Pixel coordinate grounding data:
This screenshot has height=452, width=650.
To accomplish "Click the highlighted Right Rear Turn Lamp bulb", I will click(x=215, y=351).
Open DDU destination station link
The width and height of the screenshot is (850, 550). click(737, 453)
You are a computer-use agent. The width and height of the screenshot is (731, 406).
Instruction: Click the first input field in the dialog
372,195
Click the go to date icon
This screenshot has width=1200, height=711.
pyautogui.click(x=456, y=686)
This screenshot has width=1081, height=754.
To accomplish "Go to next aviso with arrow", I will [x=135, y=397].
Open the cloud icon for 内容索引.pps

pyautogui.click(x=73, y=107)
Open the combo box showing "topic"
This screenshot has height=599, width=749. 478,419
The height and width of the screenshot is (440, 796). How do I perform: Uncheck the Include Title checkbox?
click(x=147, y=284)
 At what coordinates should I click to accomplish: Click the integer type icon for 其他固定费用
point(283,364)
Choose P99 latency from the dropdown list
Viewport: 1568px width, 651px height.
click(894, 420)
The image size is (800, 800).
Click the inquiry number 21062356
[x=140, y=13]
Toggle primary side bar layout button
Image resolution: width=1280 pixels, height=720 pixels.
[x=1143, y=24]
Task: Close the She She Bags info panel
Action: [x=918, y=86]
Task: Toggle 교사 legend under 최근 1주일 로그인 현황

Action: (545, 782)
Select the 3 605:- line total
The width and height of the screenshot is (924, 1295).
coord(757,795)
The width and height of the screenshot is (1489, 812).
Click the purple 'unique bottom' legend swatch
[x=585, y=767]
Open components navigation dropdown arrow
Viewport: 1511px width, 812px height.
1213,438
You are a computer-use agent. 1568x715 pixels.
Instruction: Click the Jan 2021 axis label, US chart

• _WHAT IS REQUIRED_: Please print all the data again exactly as given.

• _ANSWER AREA_:
This screenshot has height=452, width=650.
To accomplish "Click the highlighted Right Rear Turn Lamp bulb", I will click(x=215, y=351).
Open DDU destination station link
The width and height of the screenshot is (850, 550). click(737, 453)
You are a computer-use agent. The width and height of the screenshot is (731, 406).
Instruction: Click the first input field in the dialog
372,195
Click the go to date icon
This screenshot has width=1200, height=711.
pyautogui.click(x=456, y=686)
This screenshot has width=1081, height=754.
To accomplish "Go to next aviso with arrow", I will [x=135, y=397].
Open the cloud icon for 内容索引.pps

pyautogui.click(x=73, y=107)
Open the combo box showing "topic"
This screenshot has height=599, width=749. 478,419
The height and width of the screenshot is (440, 796). How do I perform: Uncheck the Include Title checkbox?
click(x=147, y=284)
 At what coordinates should I click to accomplish: Click the integer type icon for 其他固定费用
point(283,364)
Choose P99 latency from the dropdown list
Viewport: 1568px width, 651px height.
click(894, 420)
The image size is (800, 800).
Click the inquiry number 21062356
[x=140, y=13]
Toggle primary side bar layout button
Image resolution: width=1280 pixels, height=720 pixels.
[x=1143, y=24]
Task: Close the She She Bags info panel
Action: [x=918, y=86]
Task: Toggle 교사 legend under 최근 1주일 로그인 현황

Action: (545, 782)
Select the 3 605:- line total
The width and height of the screenshot is (924, 1295).
coord(757,795)
The width and height of the screenshot is (1489, 812).
Click the purple 'unique bottom' legend swatch
[x=585, y=767]
Open components navigation dropdown arrow
Viewport: 1511px width, 812px height.
1213,438
You are a computer-use agent. 1568x715 pixels.
Instruction: Click the Jan 2021 axis label, US chart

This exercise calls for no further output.